**EXERCISE GOAL**: Please write out the listing again, keeping every character the same.

============================================================

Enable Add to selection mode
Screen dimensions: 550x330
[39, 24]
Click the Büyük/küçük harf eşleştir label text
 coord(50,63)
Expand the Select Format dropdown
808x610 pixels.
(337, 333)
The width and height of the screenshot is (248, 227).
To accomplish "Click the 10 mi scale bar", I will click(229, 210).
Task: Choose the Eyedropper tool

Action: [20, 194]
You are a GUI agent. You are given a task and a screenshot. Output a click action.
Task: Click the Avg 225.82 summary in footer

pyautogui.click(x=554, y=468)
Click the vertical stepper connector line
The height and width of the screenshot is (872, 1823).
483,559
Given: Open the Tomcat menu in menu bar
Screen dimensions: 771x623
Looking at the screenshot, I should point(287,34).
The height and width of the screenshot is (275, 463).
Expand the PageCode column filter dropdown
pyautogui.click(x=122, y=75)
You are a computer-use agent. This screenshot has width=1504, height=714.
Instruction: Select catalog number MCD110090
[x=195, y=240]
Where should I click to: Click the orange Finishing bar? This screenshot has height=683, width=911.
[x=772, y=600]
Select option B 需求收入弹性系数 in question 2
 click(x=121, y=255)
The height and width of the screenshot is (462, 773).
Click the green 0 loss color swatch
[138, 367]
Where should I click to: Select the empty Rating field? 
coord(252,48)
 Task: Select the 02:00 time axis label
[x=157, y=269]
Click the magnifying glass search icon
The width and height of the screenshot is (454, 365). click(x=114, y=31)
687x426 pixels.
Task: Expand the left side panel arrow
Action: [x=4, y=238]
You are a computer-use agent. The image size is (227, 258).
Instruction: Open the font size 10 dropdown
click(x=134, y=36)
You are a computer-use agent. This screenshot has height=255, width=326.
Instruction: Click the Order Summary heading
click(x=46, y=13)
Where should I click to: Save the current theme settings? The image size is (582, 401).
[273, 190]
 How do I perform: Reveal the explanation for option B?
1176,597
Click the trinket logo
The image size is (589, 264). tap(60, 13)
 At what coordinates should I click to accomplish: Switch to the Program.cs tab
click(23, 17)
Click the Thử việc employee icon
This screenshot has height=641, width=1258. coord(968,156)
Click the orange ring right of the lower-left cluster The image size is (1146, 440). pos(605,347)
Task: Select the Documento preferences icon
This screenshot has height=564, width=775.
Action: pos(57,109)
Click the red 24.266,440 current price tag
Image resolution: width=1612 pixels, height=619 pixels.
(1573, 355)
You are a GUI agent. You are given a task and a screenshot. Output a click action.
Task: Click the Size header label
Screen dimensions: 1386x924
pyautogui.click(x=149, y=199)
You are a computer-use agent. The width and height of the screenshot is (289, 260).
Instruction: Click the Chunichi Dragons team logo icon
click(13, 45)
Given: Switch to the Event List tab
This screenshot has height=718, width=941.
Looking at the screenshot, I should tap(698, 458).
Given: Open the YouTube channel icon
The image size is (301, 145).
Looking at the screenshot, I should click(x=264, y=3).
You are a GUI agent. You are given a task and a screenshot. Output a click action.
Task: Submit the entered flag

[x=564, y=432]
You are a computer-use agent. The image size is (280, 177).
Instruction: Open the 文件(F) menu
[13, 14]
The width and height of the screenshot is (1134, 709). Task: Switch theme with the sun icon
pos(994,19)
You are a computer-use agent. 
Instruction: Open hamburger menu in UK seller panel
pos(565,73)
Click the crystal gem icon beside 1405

============================================================

**YOUR SOLUTION**:
Enable Add to selection mode
Screen dimensions: 550x330
[39, 24]
Click the Büyük/küçük harf eşleştir label text
 coord(50,63)
Expand the Select Format dropdown
808x610 pixels.
(337, 333)
The width and height of the screenshot is (248, 227).
To accomplish "Click the 10 mi scale bar", I will click(229, 210).
Task: Choose the Eyedropper tool

Action: [20, 194]
You are a GUI agent. You are given a task and a screenshot. Output a click action.
Task: Click the Avg 225.82 summary in footer

pyautogui.click(x=554, y=468)
Click the vertical stepper connector line
The height and width of the screenshot is (872, 1823).
483,559
Given: Open the Tomcat menu in menu bar
Screen dimensions: 771x623
Looking at the screenshot, I should point(287,34).
The height and width of the screenshot is (275, 463).
Expand the PageCode column filter dropdown
pyautogui.click(x=122, y=75)
You are a computer-use agent. This screenshot has width=1504, height=714.
Instruction: Select catalog number MCD110090
[x=195, y=240]
Where should I click to: Click the orange Finishing bar? This screenshot has height=683, width=911.
[x=772, y=600]
Select option B 需求收入弹性系数 in question 2
 click(x=121, y=255)
The height and width of the screenshot is (462, 773).
Click the green 0 loss color swatch
[138, 367]
Where should I click to: Select the empty Rating field? 
coord(252,48)
 Task: Select the 02:00 time axis label
[x=157, y=269]
Click the magnifying glass search icon
The width and height of the screenshot is (454, 365). click(x=114, y=31)
687x426 pixels.
Task: Expand the left side panel arrow
Action: [x=4, y=238]
You are a computer-use agent. The image size is (227, 258).
Instruction: Open the font size 10 dropdown
click(x=134, y=36)
You are a computer-use agent. This screenshot has height=255, width=326.
Instruction: Click the Order Summary heading
click(x=46, y=13)
Where should I click to: Save the current theme settings? The image size is (582, 401).
[273, 190]
 How do I perform: Reveal the explanation for option B?
1176,597
Click the trinket logo
The image size is (589, 264). tap(60, 13)
 At what coordinates should I click to accomplish: Switch to the Program.cs tab
click(23, 17)
Click the Thử việc employee icon
This screenshot has height=641, width=1258. coord(968,156)
Click the orange ring right of the lower-left cluster The image size is (1146, 440). pos(605,347)
Task: Select the Documento preferences icon
This screenshot has height=564, width=775.
Action: pos(57,109)
Click the red 24.266,440 current price tag
Image resolution: width=1612 pixels, height=619 pixels.
(1573, 355)
You are a GUI agent. You are given a task and a screenshot. Output a click action.
Task: Click the Size header label
Screen dimensions: 1386x924
pyautogui.click(x=149, y=199)
You are a computer-use agent. The width and height of the screenshot is (289, 260).
Instruction: Click the Chunichi Dragons team logo icon
click(13, 45)
Given: Switch to the Event List tab
This screenshot has height=718, width=941.
Looking at the screenshot, I should tap(698, 458).
Given: Open the YouTube channel icon
The image size is (301, 145).
Looking at the screenshot, I should click(x=264, y=3).
You are a GUI agent. You are given a task and a screenshot. Output a click action.
Task: Submit the entered flag

[x=564, y=432]
You are a computer-use agent. The image size is (280, 177).
Instruction: Open the 文件(F) menu
[13, 14]
The width and height of the screenshot is (1134, 709). Task: Switch theme with the sun icon
pos(994,19)
You are a computer-use agent. 
Instruction: Open hamburger menu in UK seller panel
pos(565,73)
Click the crystal gem icon beside 1405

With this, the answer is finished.